On the way to a strong hub
Karol Kubica, director of the PAIH Foreign Trade Office in Kyiv, noted that rail transport played a key role in the exchange of goods between two countries. This is mainly caused by the predominance of iron ore. However, containers are gaining popularity. 37 container trains ran from Ukraine to Poland in 2020. This year has already shown a positive trend with 12 trains in the first two months. The Gdańsk – Odesa corridor will obviously lead to increasing this traffic.
Meanwhile, both countries could also benefit from the new corridor in transporting goods to the third countries. “There is a close cooperation between the Ukrainian and Polish enterprises to jointly become a strong transport and logistics hub between Europe, the states of the European Union and Asia, particularly China and Turkey,” Karol Kubica noted. According to him, the multimodal corridor will allow the Ukrainian companies to get additional opportunities for transporting goods to the European Union, especially to Scandinavia via the Port of Gdansk. The Polish enterprises in turn will be able to deliver their freight to Turkey and other states in the Black Sea region as well as to Central Asia and China. Regarding this issue, Łukasz Strzelecki from PKP Cargo Connect also added that the corridor should be combined with the New Silk Road to maximise benefits for all the parties concerned and especially for Ukraine.
Michał Wójcik, manager for international cooperation at the Port of Gdańsk Authority, focused in his presentation on other aspects of the multimodal route. “The idea of the corridor is related not only to the direct connections between Gdańsk and Odesa but the connections in a wider sense,” he said. This means an opportunity for transit traffic from the Polish port to Central Asia and China as well as the development of connectivity with the western parts of Ukraine, which are regarded by the port authority as the hinterland.
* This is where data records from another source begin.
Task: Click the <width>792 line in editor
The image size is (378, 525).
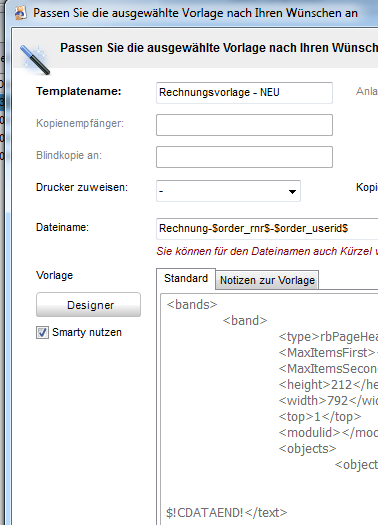Action: [x=328, y=400]
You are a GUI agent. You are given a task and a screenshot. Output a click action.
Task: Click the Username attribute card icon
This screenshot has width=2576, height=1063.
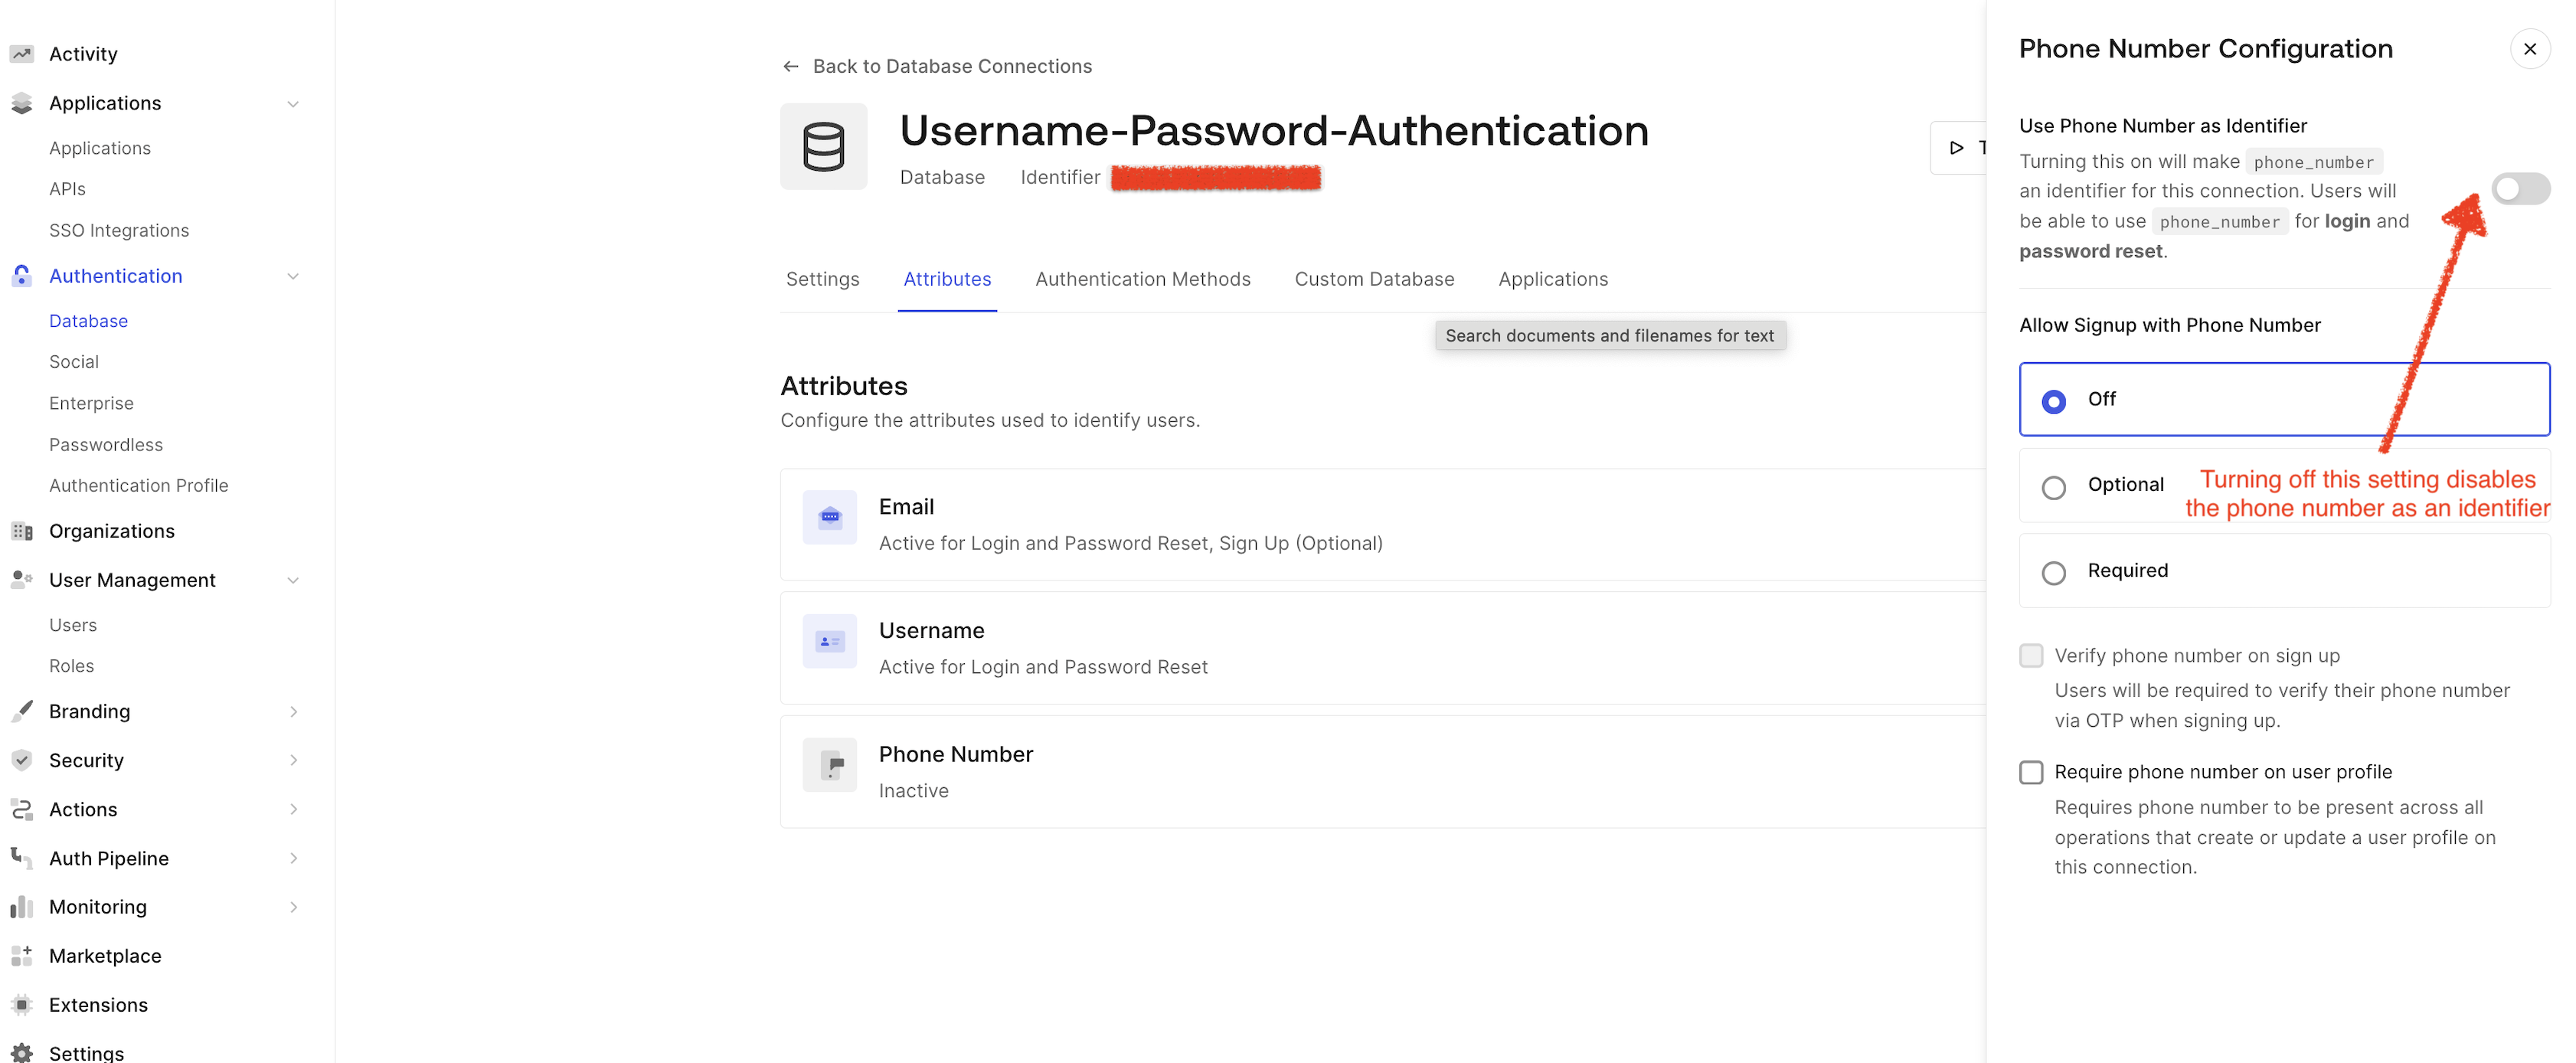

Currently, Ukraine’s share in the port freight traffic is relatively low. In 2018, there were transported 10,800 TEU containers from the Port of Gdańsk to Ukraine and 16,700 TEU in 2019. The container traffic from Ukraine to the Port of Gdańsk is much lower: 819 TEU in 2018 and 1,900 TEU in 2019. These figures demonstrate that the volumes are growing year by year and there is a potential for the future growth.
Cross-border modal shift
Poland is the second-largest partner for Ukraine in terms of import. However, the further increase of the freight volumes could be slowed down due to several obstacles. Every year the Polish and Ukrainian freight forwarders are facing with the restricted number of bilateral permissions. From time to time, both countries are negotiating over issuing additional permissions. This does not eliminate the problem.
“The governments of Ukraine and Poland should find another solution and container trains could be one of them,” Vladimir Huz, associated partner at Global Ocean Link, said. Since February 2020, his company in a partnership with PCC Intermodal has been running the intermodal connections between Ukraine and the Netherlands via Poland. As of today, Global Ocean Link (GOL) offers a well-developed network of container trains from several locations in Ukraine to the intermodal hubs and ports in Poland, Germany, the Netherlands and Belgium.
Alternative route for trucks
Shifting freight from road to rail is important not only for the bilateral trade between Poland and Ukraine but between Poland and Turkey too. The annual trade between the latter two countries is valued at more than 6.5 million euro (2019). As Vladimir Cherniievskyi, commercial director of Ukrferry, explained, the vast majority of this traffic is provided mainly by heavy goods vehicles. There are 45,000 – 50,000 trucks running between Poland and Turkey. The similar traffic between Turkey and Germany is more intensive: 200,000 trucks per year. As of today, the heavy goods vehicles are transported from Turkey to the Port of Trieste in Italy by ferries and then by rail to Germany or other destinations in Europe.
“Why not offer an alternative route?” Vladimir Cherniievskyi asked rhetorically. Under the alternative, the top manager of Ukrferry meant the delivery of goods via the Port of Chornomork in Ukraine and then by rail to Poland. “There could be some kind of a distribution centre in Poland to transport freight throughout the country as well as towards Central and Northern Europe. To my opinion, it is quite real,” Vladimir Cherniievskyi specified.